Natural gas export trade last year grew year/year by 29 million metric tons (mmt) to 293 mmt, as global demand from new areas grew more strongly than expected, Royal Dutch Shell plc said Monday.

In its second annual outlook on the global liquefied natural gas (LNG) market, Shell said 1,100 spot cargoes were delivered in 2017, a 17% increase year/year, and equivalent to three cargoes delivered every day.

Supply was lifted by new export projects in the United States and Australia, with increased output from existing LNG supply facilities in Africa.

“We are still seeing significant demand from traditional importers in Asia and Europe, but we are also seeing LNG provide flexible, reliable and cleaner energy supply for other countries around the world,” said Shell’s Maarten Wetselaar, who directs Integrated Gas and New Energies.

“In Asia alone, demand rose by 17 mmt,” above expectations, he said. “That’s nearly as much as Indonesia, the world’s fifth-largest LNG exporter, produced in 2017.”

Since 2000, the number of countries importing LNG has quadrupled and the number of countries supplying it has almost doubled. LNG trade increased last year to 300 mmt from 100 mmt in 2000.

“In 2017, demand for LNG was strong with a clear ”pull’ from countries instead of a ”push’ of volumes seeking a home,” researchers said. “This was similar to 2016, but during 2017 the demand pull was from legacy gas and LNG importers in Asia and Southern Europe, whereas 2016 was characterized by a pull from new areas of demand.”

Japan continued to be the No. 1 destination for LNG supply last year, but China eclipsed South Korea to become second largest importer. Total LNG demand in China reached 38 mmt in 2017 from continued economic growth and policies to reduce air pollution through coal-to-gas switching.

“Historically, about half of all spot cargoes are supplied to North East Asia, where one cargo a day is traded,” said researchers. “With LNG demand outpacing contracted supply, there was an increase of spot cargoes into China.”

The number of spot cargoes into the Asian region has been around 400 a year in recent years, and the use of the Japan Korea Marker (JKM) LNG benchmark price assessment has risen. The exponential growth of JKM futures contracts last year reflected “demand from the industry for price risk management,” said researchers.

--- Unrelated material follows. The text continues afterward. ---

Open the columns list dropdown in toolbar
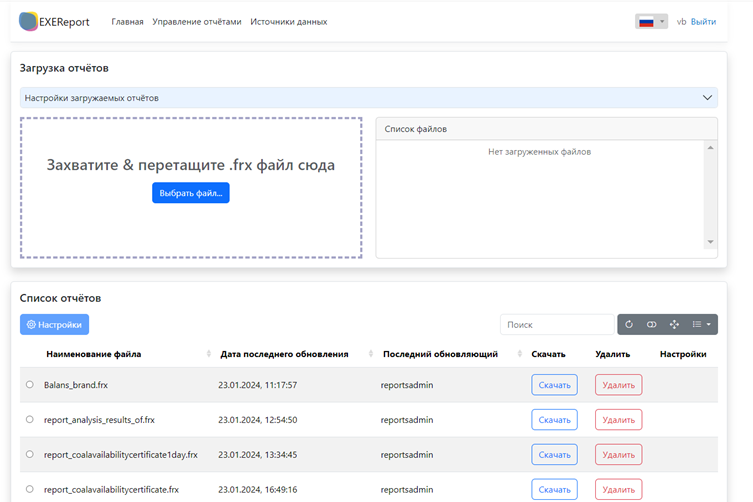Image resolution: width=753 pixels, height=502 pixels. 702,324
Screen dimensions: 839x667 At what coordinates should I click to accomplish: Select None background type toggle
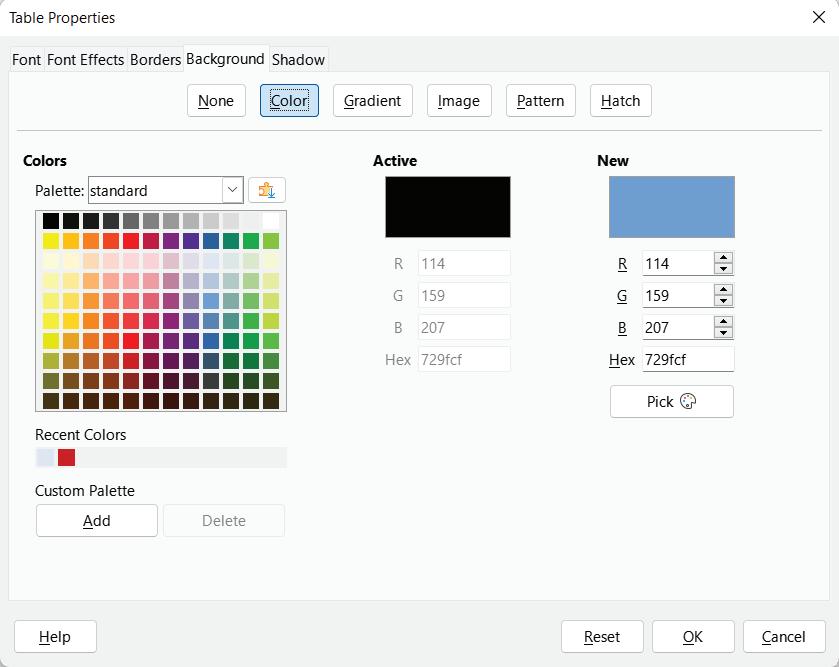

Trading activity also increased, “with a focus on intermediary services to the industry from price risk management to spot liquidity, credit services and infrastructure development.”

LNG buyers last year were still looking for “shorter and smaller” contracts, Shell noted, with the average contract for about seven years.

“The mismatch in requirements between buyers and suppliers is growing. Most suppliers still seek long-term LNG sales to secure financing. But LNG buyers increasingly want shorter, smaller and more flexible contracts so they can better compete in their own downstream power and gas markets.”

The mismatch has to be resolved to ensure project developers may make final investment decisions (FID) in a timely fashion, Shell researchers said.

Shell expects global gas demand to grow at an average rate of 2%/year over the next two decades, twice the rate of total global energy demand. However, LNG demand is set to increase at an average rate of 4%/year.

Based on current demand projections, an export shortage could develop in the mid-2020s, “unless new LNG production project commitments are made soon.” Following a wave of activity, FIDs for worldwide LNG projects “have nearly stopped,” Shell noted.

“As LNG projects generally take more than four years to start production, new supply will not be ready until well into the next decade. Meanwhile, the underlying market drivers and even the buyers are changing.”